Antique machinery at the Marsh Hen Mill | Image: Eric Lucas

Anthropologists figure corn has been a staple food in Meso-America for 6,000 years, just as wheat has been in the Old World. Bred from an endemic grass, teosinte, in Central America, corn spread north among Native peoples as far as Montana, from Pacific to Atlantic. Shown this reliable provender by Carolina’s indigenous Muskogee people, it was quickly adopted by hardscrabble Low Country settlers from Europe who struggled to find prosperity in the swamplands of the coast, and has remained a low-glamour staple ever since.

“This is just down-home blue collar food,” Johnsman explains. “Easy to grow. Stores well for years. Easy to cook. Grits were not served in the plantation estate’s dining room on bone china. They were in the workers’ cottages. You can church it up with embellishments like cream and honey, but if you have good grits cooked well, a pat of butter will do. Go back a few generations around here and people truly could live off the land.”

Nor are grits just breakfast food. Visitors to South Carolina can hardly pick up a restaurant menu without encountering shrimp and grits, a savory, rich lunch or dinner dish that reflects the fact this is one of the few places left where locally-caught wild shrimp are still pretty common—and that once upon a time, hard as it may be to believe today, shrimp were also a blue-collar repast frowned on by upper-class chefs. Now that shrimp have been culturally upgraded, shrimp and grits bears a touch of upscale cachet.
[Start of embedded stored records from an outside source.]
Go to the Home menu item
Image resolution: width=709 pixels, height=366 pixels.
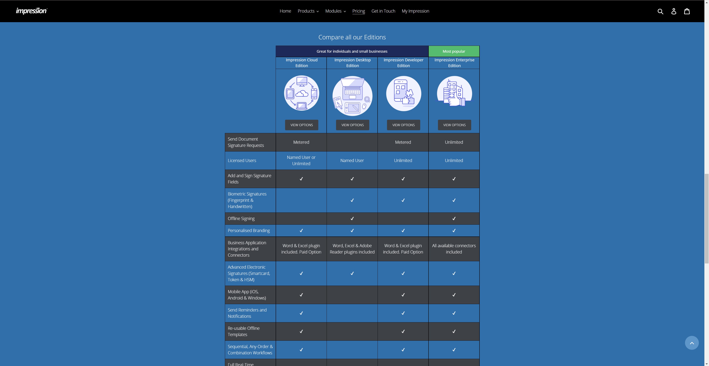tap(285, 11)

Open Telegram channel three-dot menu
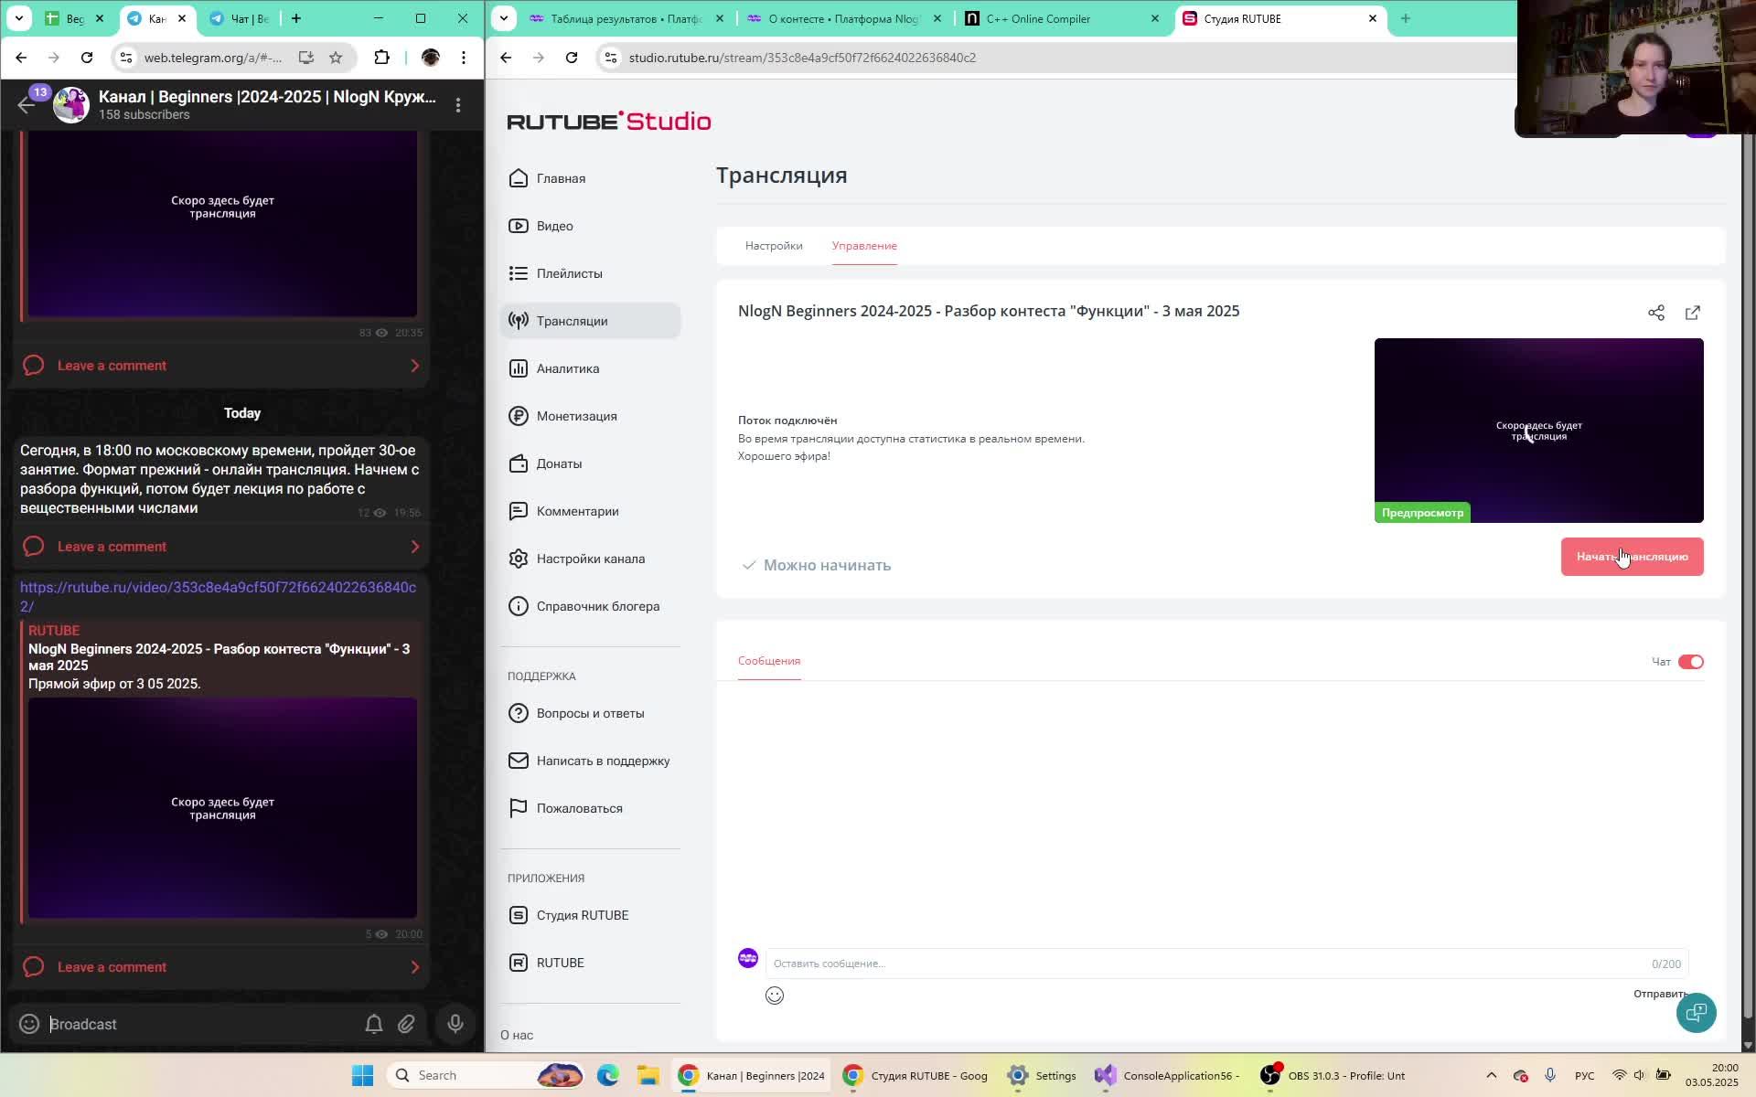pyautogui.click(x=458, y=105)
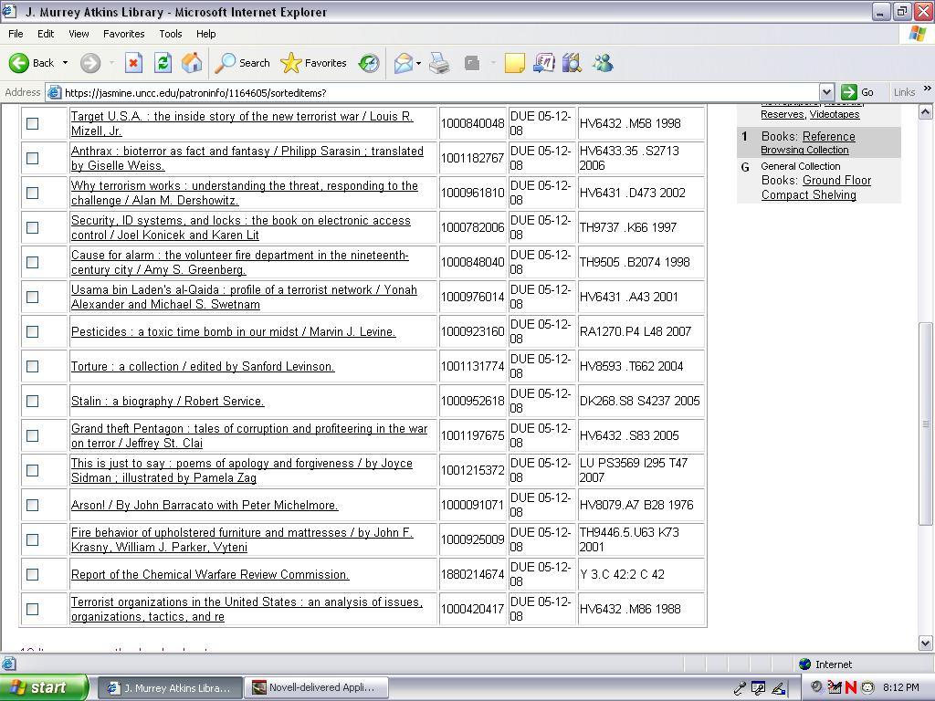Open the address bar URL dropdown
This screenshot has width=935, height=701.
coord(826,92)
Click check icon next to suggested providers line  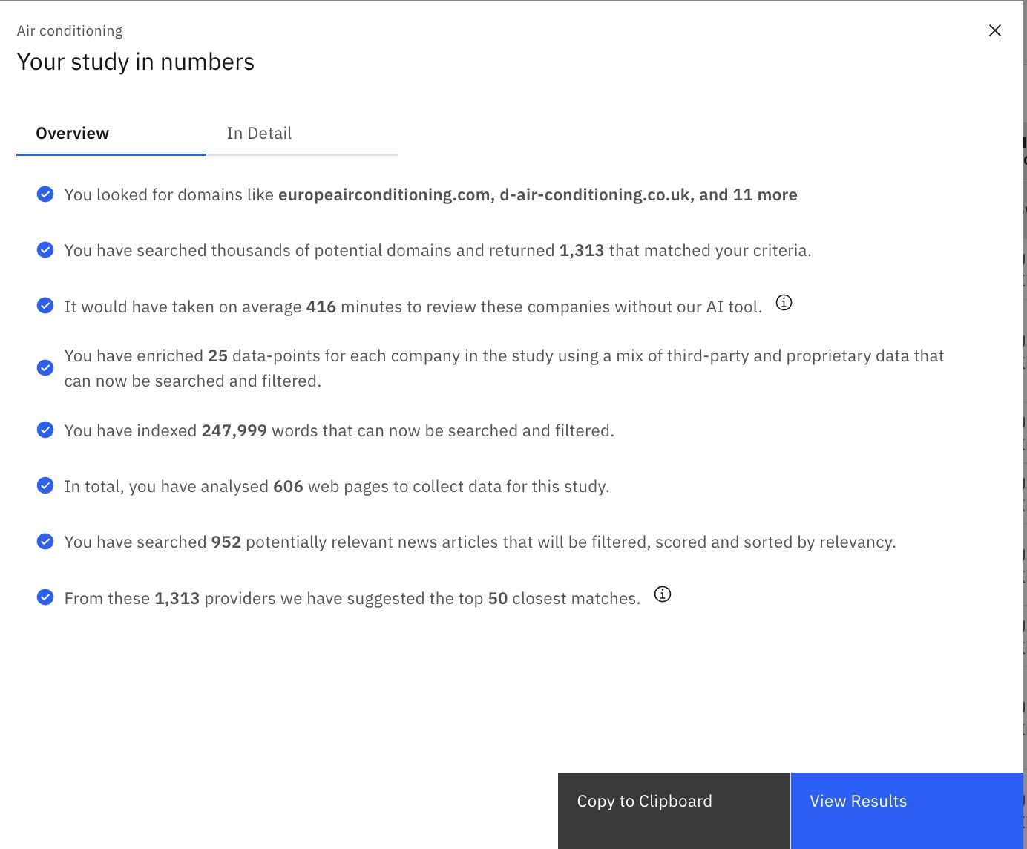coord(45,597)
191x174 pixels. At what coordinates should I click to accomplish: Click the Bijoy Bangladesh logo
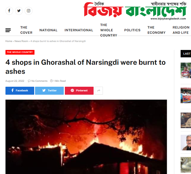pos(135,11)
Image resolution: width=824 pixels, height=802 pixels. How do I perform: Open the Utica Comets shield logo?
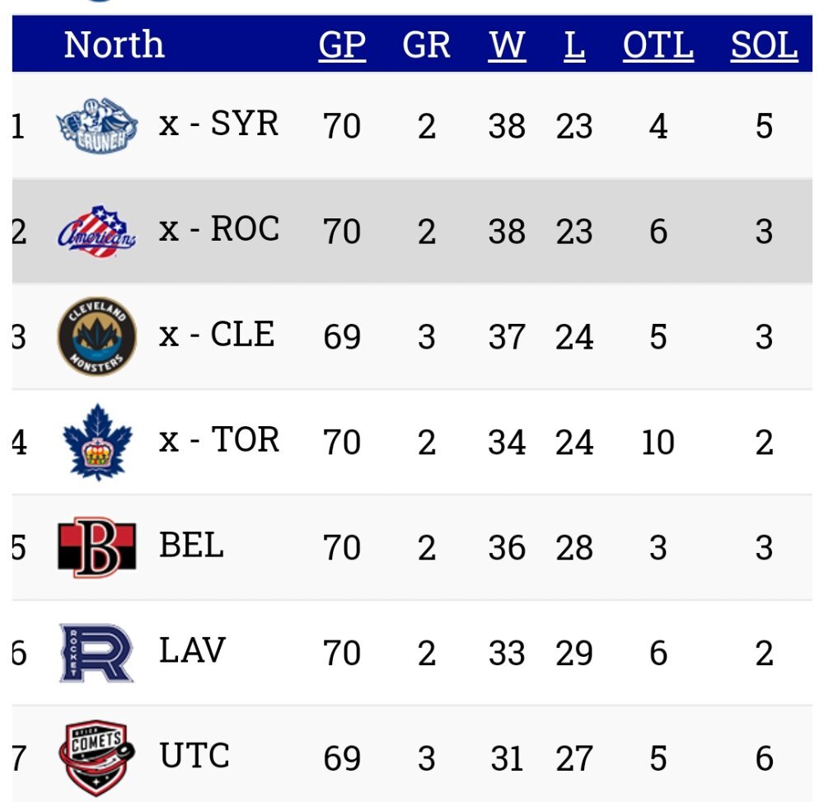pyautogui.click(x=96, y=757)
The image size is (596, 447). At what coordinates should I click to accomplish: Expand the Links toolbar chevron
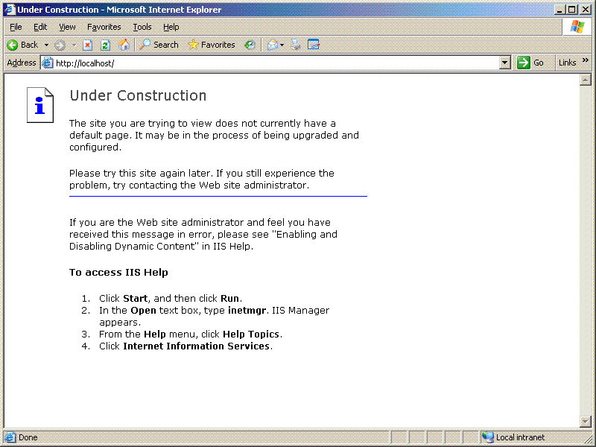point(586,60)
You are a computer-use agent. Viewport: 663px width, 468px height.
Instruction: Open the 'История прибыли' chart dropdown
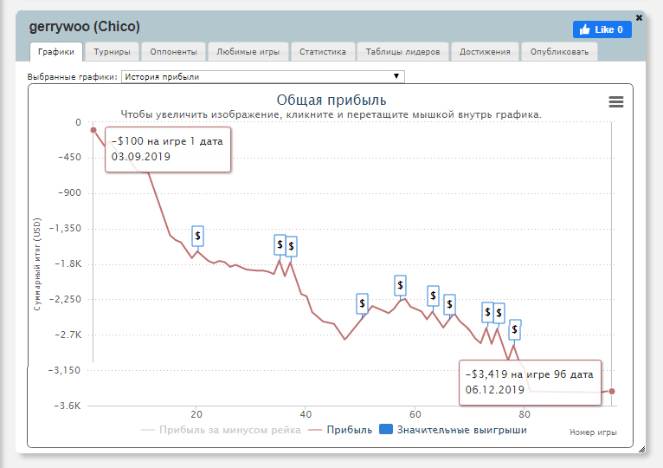[x=262, y=76]
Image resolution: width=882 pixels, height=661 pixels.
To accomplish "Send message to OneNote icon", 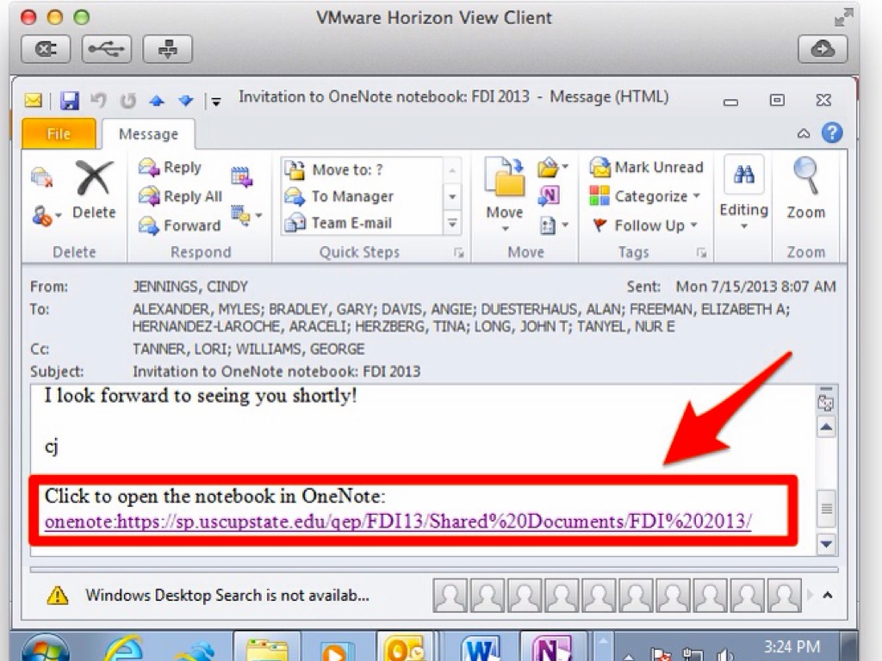I will (x=549, y=196).
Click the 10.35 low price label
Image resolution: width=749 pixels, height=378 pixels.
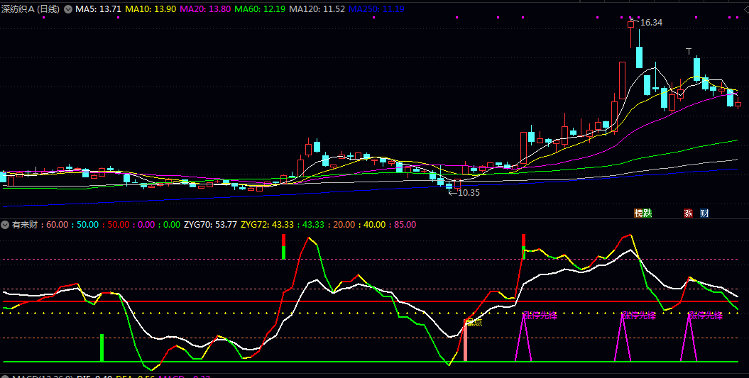click(x=468, y=192)
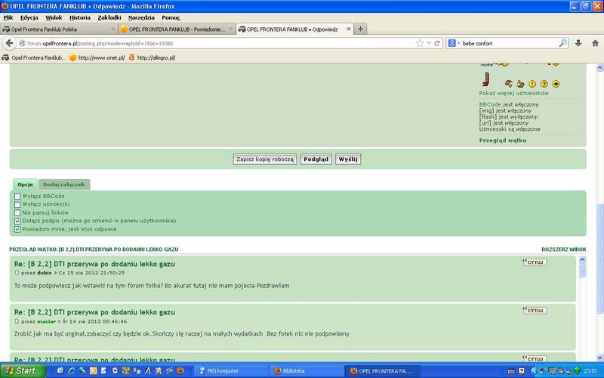
Task: Insert the yellow question mark smiley
Action: coord(544,84)
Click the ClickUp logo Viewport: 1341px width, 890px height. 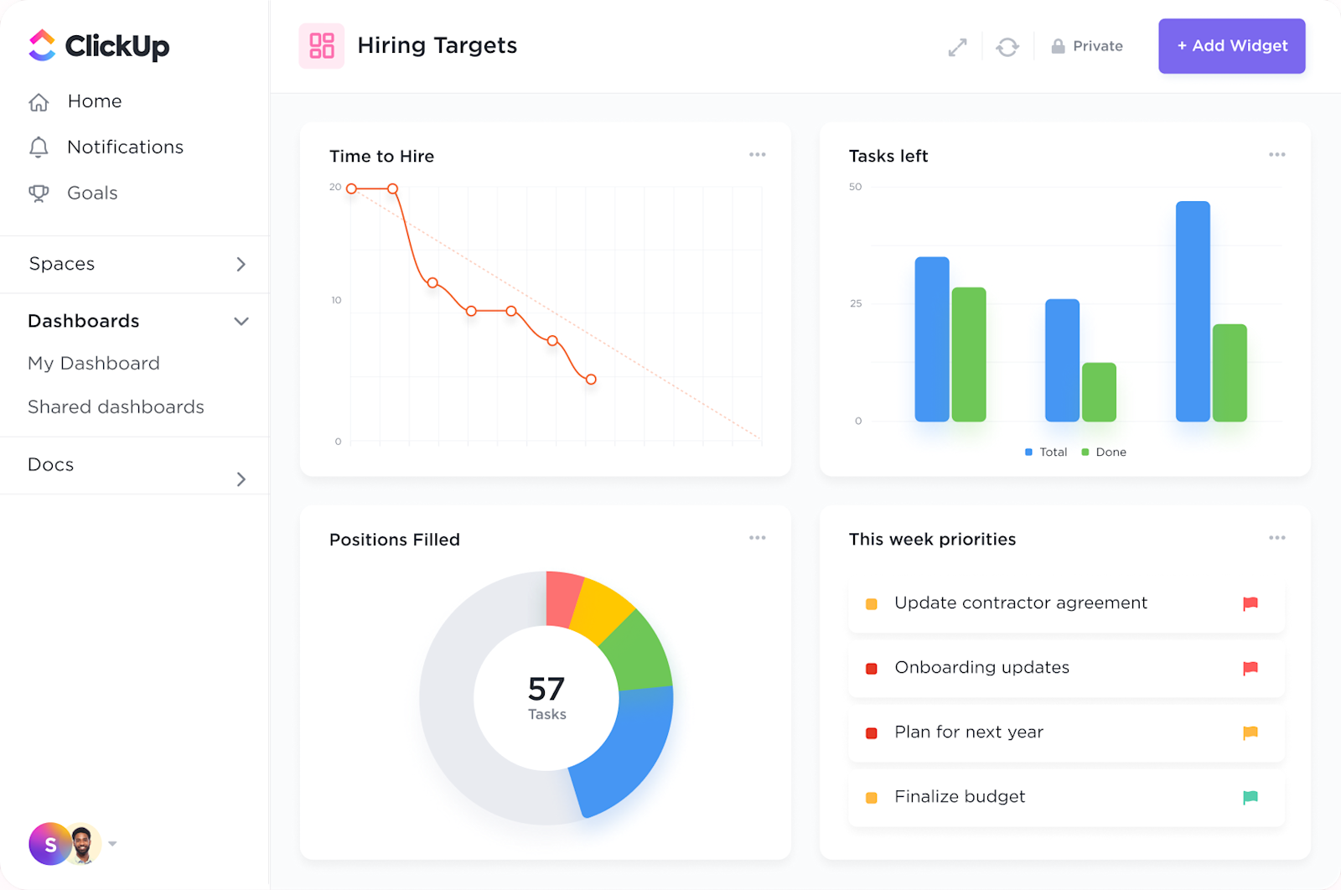(x=97, y=46)
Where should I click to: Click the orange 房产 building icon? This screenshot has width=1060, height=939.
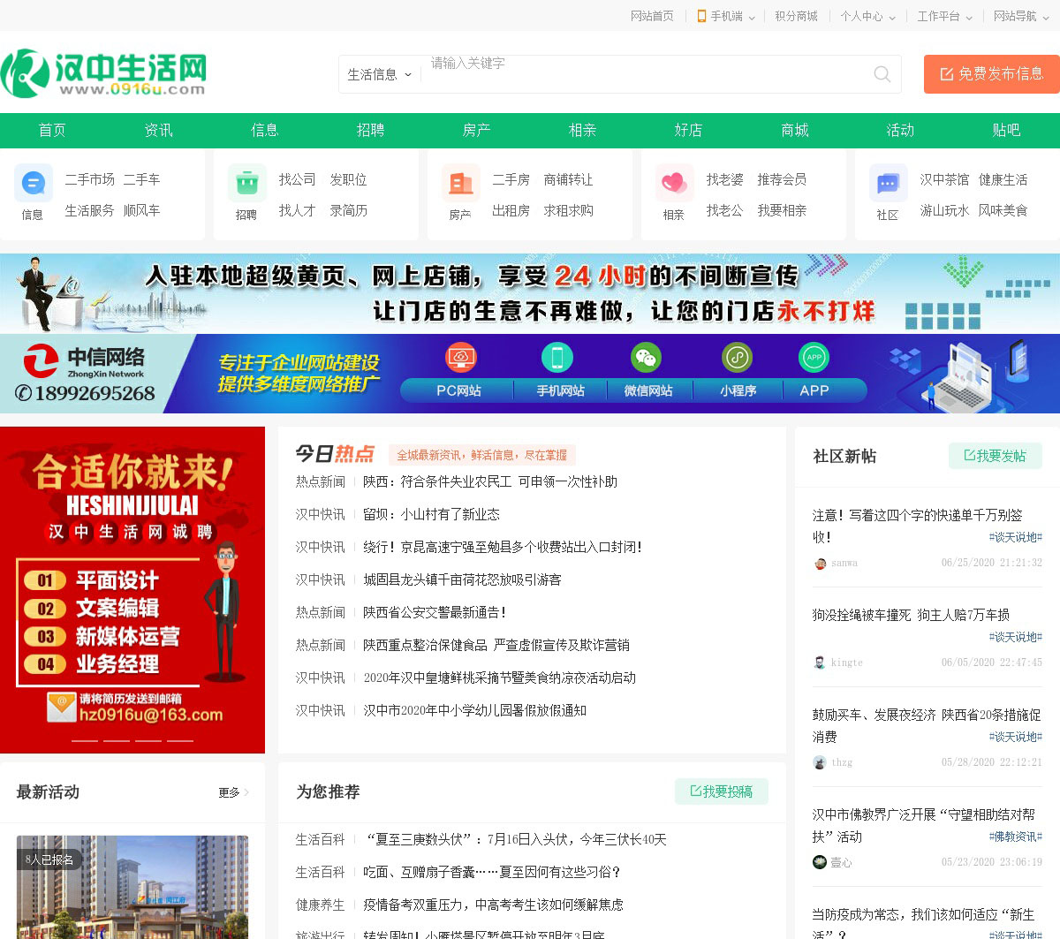[460, 184]
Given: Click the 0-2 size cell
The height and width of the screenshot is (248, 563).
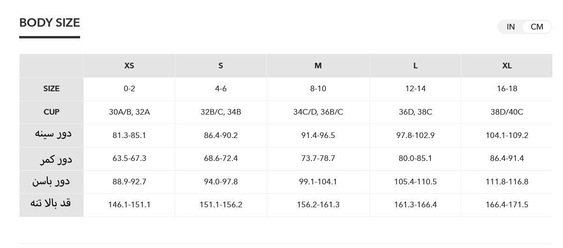Looking at the screenshot, I should click(129, 89).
Lunch platter at Hyman’s Seafood, Charleston | Image: Eric Lucas

Johnsman’s approach to his artisan business is almost evangelistic, with the sort of vivid flair and fervent belief one might find behind a pulpit. His varieties sport distinctive, colorful names such as Jimmy Red, Sea Island Blue, Guinea Flint and Unicorn—the latter such a rare variety that cultivar restoration began with just one last lone cob of seeds.

“A cadre of crazy characters filling the world with flavor one bag of stone-ground goodness at a time,” is the way he describes his business.

“We’re in the grits renaissance,” he tells me. “They’re cool. They’re in Michelin-star restaurants. Everybody’s catching on. I worked a while back with a chef from Sweden. Sweden!

“When I started out everyone thought I was crazy. Now I’m not quite as crazy as I used to be,” Johnsman says.

While an artisan food business may be so globally engaging in the 21st century that it reaches Scandinavia, evangelizing for grits is nothing new in the Low Country.

“An inexpensive, simple, and thoroughly digestible food, [grits] should be made popular throughout the world,” The Charleston News and Courier proclaimed in 1952. “Given enough of it, the inhabitants of planet Earth would have nothing to fight about. A man full of [grits] is a man of peace.”

A half dozen other mills across the Low Country also produce custom grits, but Johnsman is the leader with six types in several grinds, plus sidelines in red peas, Carolina rice, and a couple ancient forms of wheat.

Grits remain his first love, though. Given his “guaranteed satisfaction” recipe, it’s little wonder: “Pot licker” grits include pork sausage, butter and heirloom yellow corn. Simple but profound.

“You won’t be able to resist licking the pot as clean as a whistle,” he vows.

When you savor a dish like that, it’s worth simultaneously savoring the fact that this simple food has been helping people thrive on our continent for thousands of years. Now it’s high cuisine in the Low Country.

Lifelong journalist and editor Eric Lucas lives on a small farm on an island north of Seattle, where he grows organic hay, garlic, apples, beans and corn—an heirloom red flour corn that he grinds into grits for his household.